The gas in the furnace whose quality has been improved through such modification is sent to the preheating pre-reduction furnace 30 as waste gas. The iron ore is preheated and pre-reduced in the preheating and pre-reduction furnace, and then loaded into the smelting reduction furnace through the second chute 14 . At the same time, the exhaust gas enters the separator 35. After the iron ore particles are separated from the exhaust gas in the separator, the exhaust gas travels along two routes. Either one goes forward. One of the two routes is that the exhaust gas is discharged through a general exhauster; the other is that the exhaust gas is used as a process gas and is blown into the furnace 10 through the side tuyeres 25 and the bottom tuyeres 26 to become a stirring gas or a carrier gas . In addition, this exhaust gas can be sent into the exhaust pipe 15, mixed with the furnace gas discharged from the smelting reduction furnace, and used to control the temperature of the gas fed into the preheating and prereduction furnace 30.
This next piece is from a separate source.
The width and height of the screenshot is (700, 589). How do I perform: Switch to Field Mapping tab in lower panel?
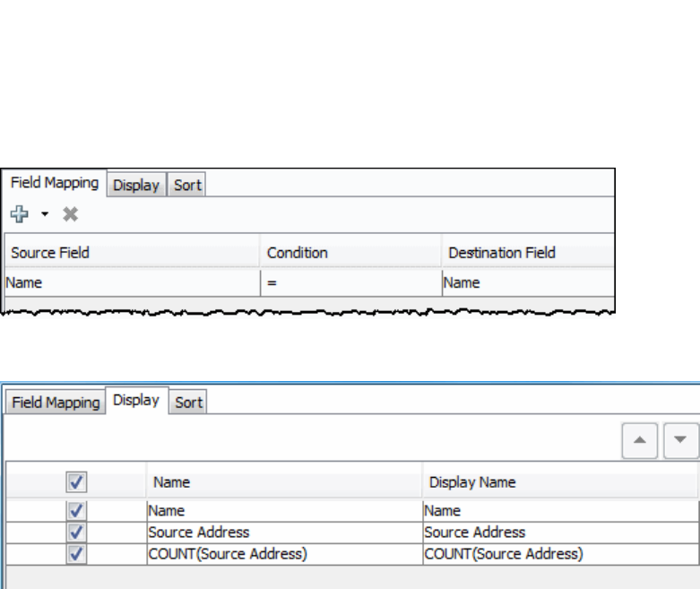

Now, referring specifically to the accompanying drawings of Figs. 2 to 5, the relationship between the gas blown into the smelting reduction furnace 10 and the reaction in the furnace will be discussed in detail. FIG. 2 illustrates the effect of gas blown through side tuyeres 25 and bottom tuyeres 26 as shown in FIG. 1 . Arrows 28 and 29 below the oxygen lance 21 in FIG. 2 each indicate the direction of oxygen injected through the decarburization nozzle 22 and the afterburner nozzle 23, respectively. DC O ₂ represents the oxygen blown through the decarburization nozzle, and pCO ₂ represents the oxygen blown through the afterburning nozzle. Throughout the reduction operation, the gas blowing operation from the beginning to the end is carried out through the oxygen lance 21, the side tuyeres 25 and the bottom tuyeres 26. The gas blowing through the side tuyeres and the bottom tuyeres cooperate to diffuse the molten pig iron into the slag layer, with the result that the gas blowing strongly increases the reduction rate.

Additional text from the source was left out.